カルチェに向けてパンチを振り下ろしてくる。
「たあっ!」
カルチェは飛び上がってパンチをかわすとそのままゴーレムの右腕の上に乗った。
そして駆け上がっていく。
カルチェは剣を抜いた。
「はっ!」
剣がゴーレムの顔をとらえた。
ゴーレムの顔が勢いよく粉砕する。
カルチェは一回転して華麗に着地した。
「さすがです、カルチェどのっ」
しかし、ゴーレムは倒れない。
それどころか顔が再生していく。
「カルチェ、うしろだ!」
ゴーレムは裏拳を繰り出した。
倒したと油断していたカルチェが俺の声でとっさに防御態勢をとった。
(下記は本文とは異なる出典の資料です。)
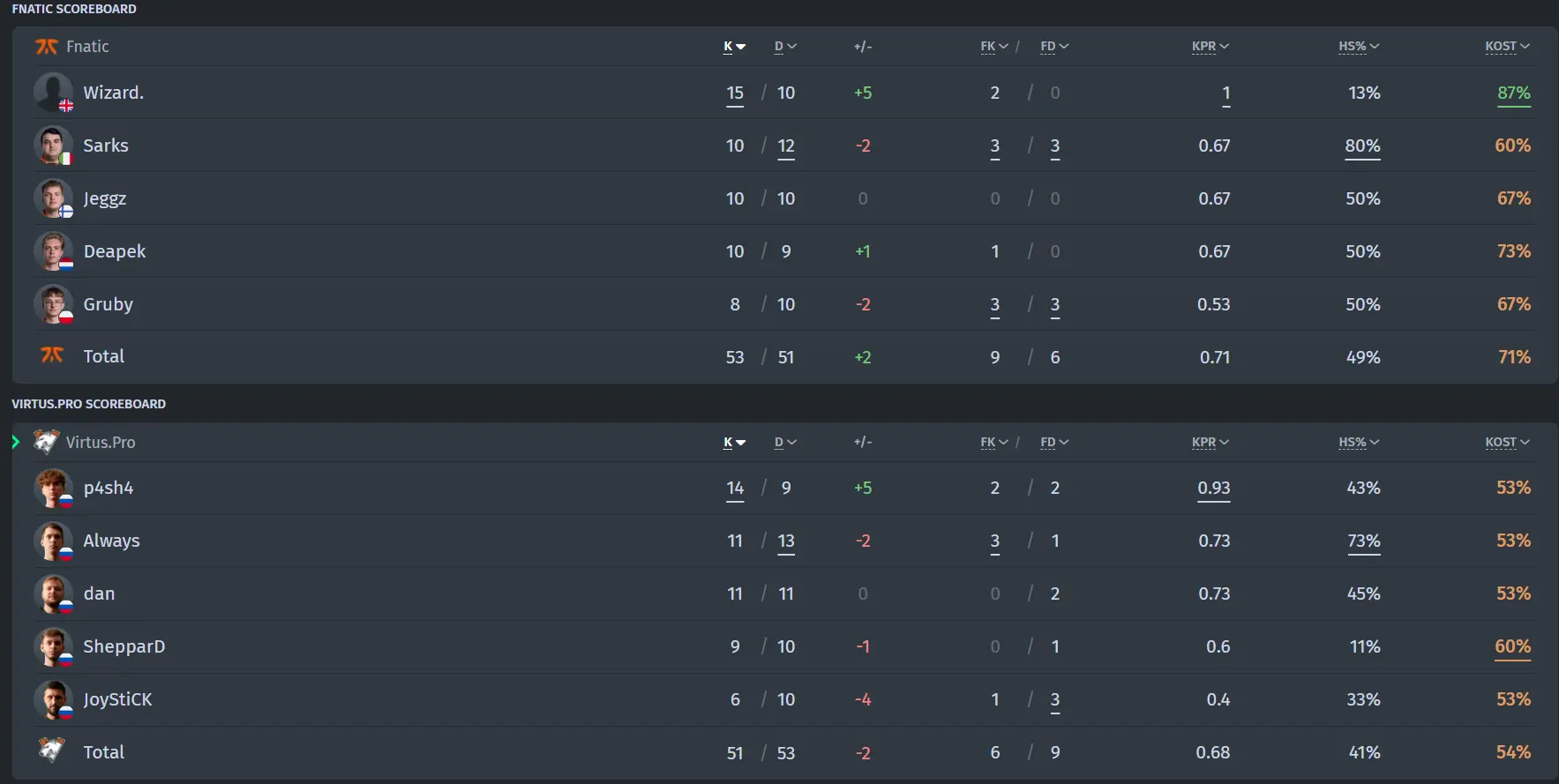The width and height of the screenshot is (1559, 784).
Task: Open Sarks' player avatar
Action: coord(53,146)
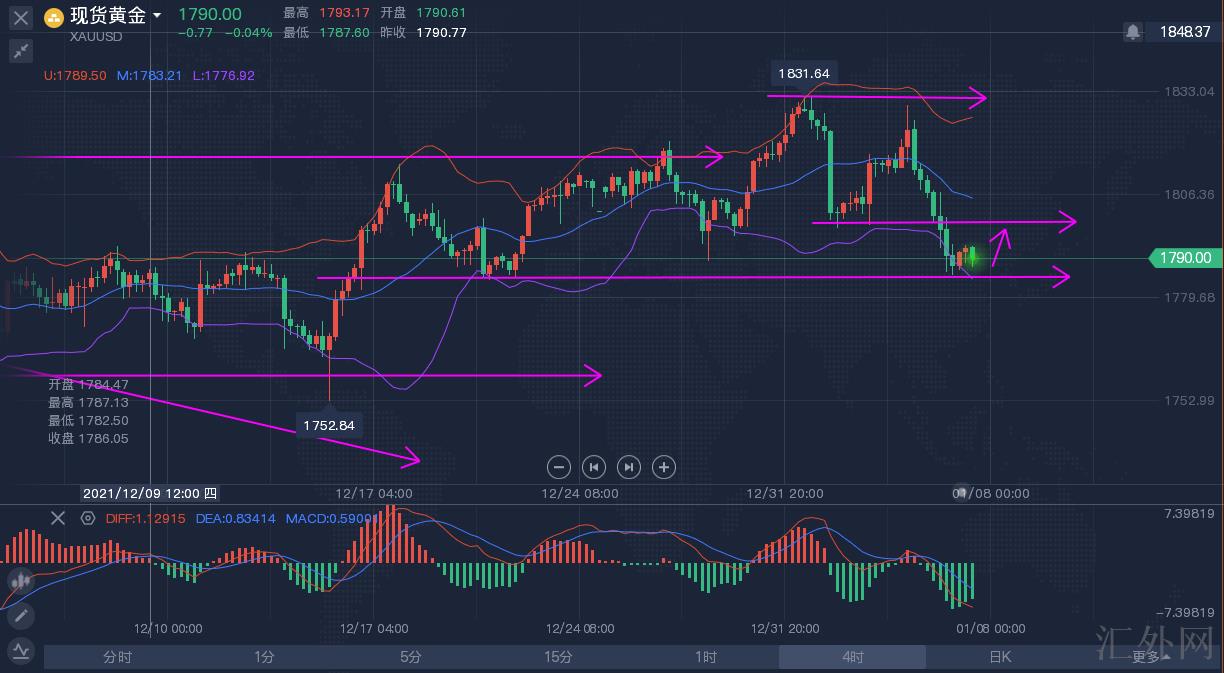Exit fullscreen using the collapse arrows icon
Screen dimensions: 1224x673
point(21,51)
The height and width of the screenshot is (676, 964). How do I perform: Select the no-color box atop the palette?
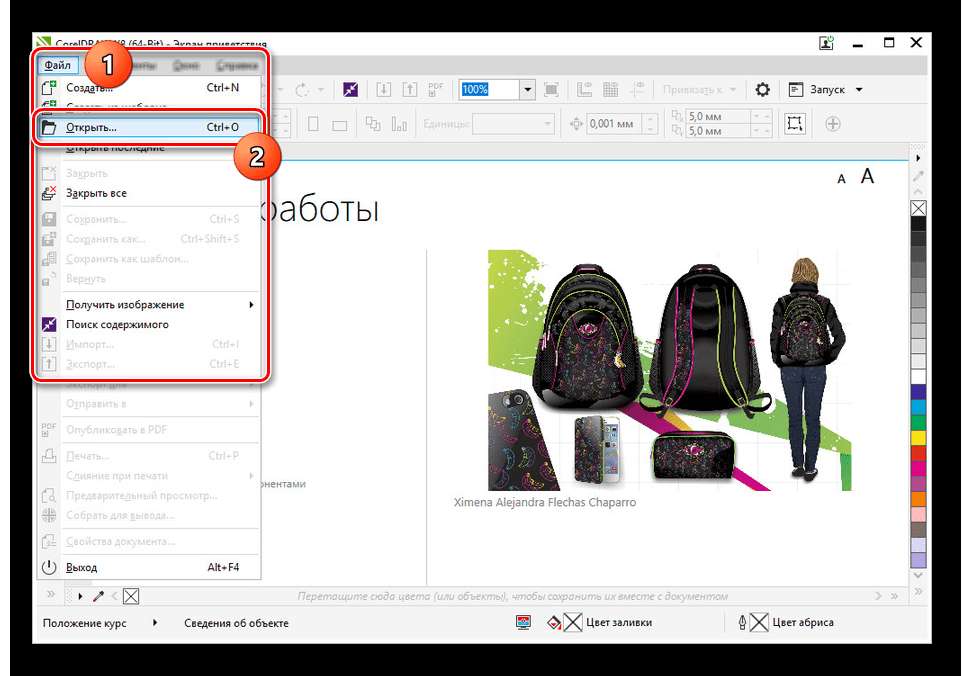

が、
ドゴッ
ゴーレムの重い一撃がカルチェに命中した。
壁に飛ばされるカルチェ。
「ぐはっ」
それでもなんとか立ち上がる。
「拙者も助太刀します」
「いえ、まだよ。まだ戦えるわ」
カルチェはスズを手で制した。
「おい、エルメス。あいつ砕けた顔がもとに戻ったぞ。どうなってるんだ?」
「ゴーレムのような魔法生物は体の中に核があってそれを破壊しない限り倒すことは出来ないんです」
エルメスの話を聞いていたカルチェが、
「そう。いいこと聞いたわ。ありがとう、姉さん」
ゴーレムに向き直る。
「不死身かと思ってちょっと焦ったけど、からくりがわかれば怖くないわ」
カルチェはそう言うと剣を鞘におさめ、目を閉じた。
ゴーレムがカルチェに向かって歩き出す。
「カルチェどのっ、なぜ目を閉じるのですかっ!」
「しっ、いいから黙って見てなさい、スズ」
「しかし、エルメスどの――」
「あれは私の妹よ」
ゴゴゴ……
ゴーレムが腕を振り上げた。
瞬間。
カルチェは目を閉じたまま素早く居合切り一閃。
ゴーレムの横を通過した。
腕を振り上げたまま固まって動かないゴーレム。
すると、
ガラガラと腕の部分の石が崩れていく。
そしてそれは体全体に広がっていった。
ゴーレムが音を立てて崩れ去った。
あとにはゴーレムの残骸である石と砂が山のようになっていた。